The story your mother never told you--printed here for your own good.
Lois Lenz was like any other wholesome former cheerleader with a knack for office skills--until she took a job at Sather & Sterling in bustling Bay City. Spending her days in the cut-throat typing pool and her nights at the all-women's residence of Magdalena Arms, Lois had no idea she was entering a world of working girls whose passionate desires--and fabulous fashion sense--could lead any innocent lamb astray...
Netta--serious and smart, she's unlike any woman Lois has known...
Maxie--The height of society fashion, and girls are so very in style...
Pamela--Lois's old high school Pep Squad pal certainly has changed...
Miss Gill--the office manager has secrets and plenty of file cabinets to keep them in...
Dolly--an actress whose martini shaker is as busy as her love life...
Mrs. Pierson--"The hyena," Lois's boss, her office is a place of hard work and private dictation...
And many more!
Lois Lenz--she was a good girl a long way from home about to discover that not everything is what it seems, navy is a bad suit choice, and love can bloom in the strangest of places...
I’ve been so bored lately with the books I’ve started reading, tired of the usual erotica, or common lesbian story lines and have wanted to read something completely different. When I saw the title and cover of this book, I knew I had to read it. I was hoping it’d be campy, retro, and humorous and it didn’t disappoint at all. It was a blast reading this book. It’s light, slightly irreverent and honors lesbian pulp of the 50’s.
From the book cover: Her soul was pure, Her desires were sinful, Her typing was impeccable. Buwahaha! I’m sorry, but this totally grabbed me.
Have any of you seen the spoof movie The Brady Bunch Movie? The movie pulls the Brady family out of the 70’s and places them into the 90’s. The family still act as if they are living in the 70’s and their cluelessness and naiveté about how things are in the 90’s makes for funny moments. This is how Lois Lenz comes across in this book. Like she’s from the 50’s but was dropped into later times, although the story and other characters are in the 50’s. Written in 2007, this story is both a spoofy take on 50’s pulp fiction, as well as the popular beliefs at that time.

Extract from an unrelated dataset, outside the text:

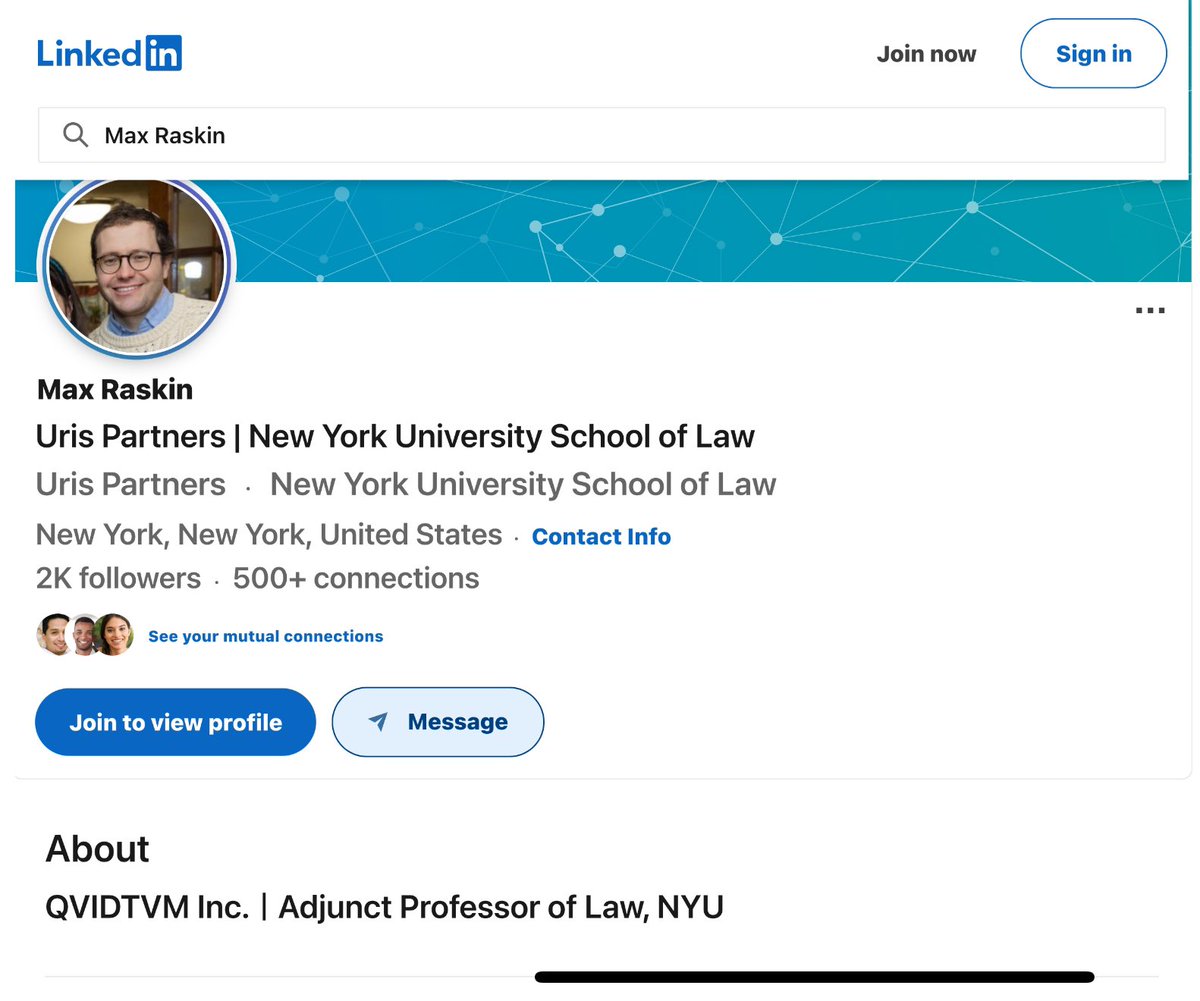The height and width of the screenshot is (1001, 1200).
Task: Click the 2K followers count
Action: (118, 578)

It’s 1957 and Lois and her best friend Faye, the most popular girl in school, are graduating from high school. From a small town called Walnut Grove, they are fairly naïve about the ways of the world. Both girls have been practicing kissing with each other so they can be better experienced with the boys. But Lois rather enjoys these little sessions, even though she doesn’t understand why, and wishes she could practice more often with Faye. In fact, she’s a bit frustrated and would like to practice some 2nd and 3rd base techniques as well.

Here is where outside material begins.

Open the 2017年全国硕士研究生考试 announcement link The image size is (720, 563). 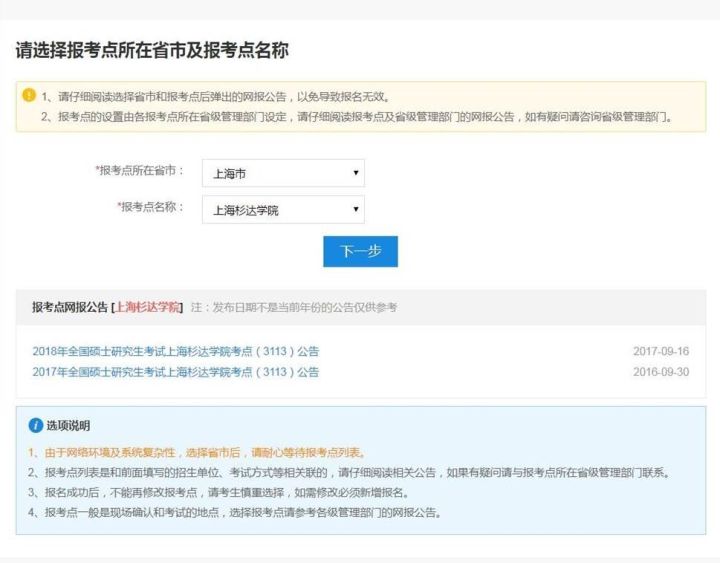coord(175,372)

Lois and Faye are inherently different though. Faye is all about becoming the perfect---kept in a style which she’s being brought up in--- woman, while Lois has ambitions to realize her talent for filing and organization. Lois’ guidance counselor suggests that she go to the big city and work since she’s so talented at typing and such. Going against Faye’s magnetic hold on her, Lois decides to go to Bay City and work for the summer and convinces her mother that she will not be taken by white slave traders, nor will she be seduced by those commies and marijuana users since she will be staying at a “very safe” boarding house for women.
Since a job at the most famous advertising agency has been lined up for her already, she moves into the 5th floor of the Magdalena Arms boarding house. The women are all nice and friendly, but right away, Lois notices something very “queer” (snort) about the women and there’s definitely something they're all hiding. But what could it be, she wonders? heh
Lois starts working for the queen byotch (The Hyena), the most influential female advertising executive and she is berated every day by her. But she stays “gay” and all in her attitude and tries to fit in.
Slowly she realizes that no one is who they seem and finds herself embroiled in all kinds of sexual (although she stays pretty clueless about her attractions to women) antics, work intrigues and boarding house secrets. Things come to a head and she tries to fit all the mysterious pieces together.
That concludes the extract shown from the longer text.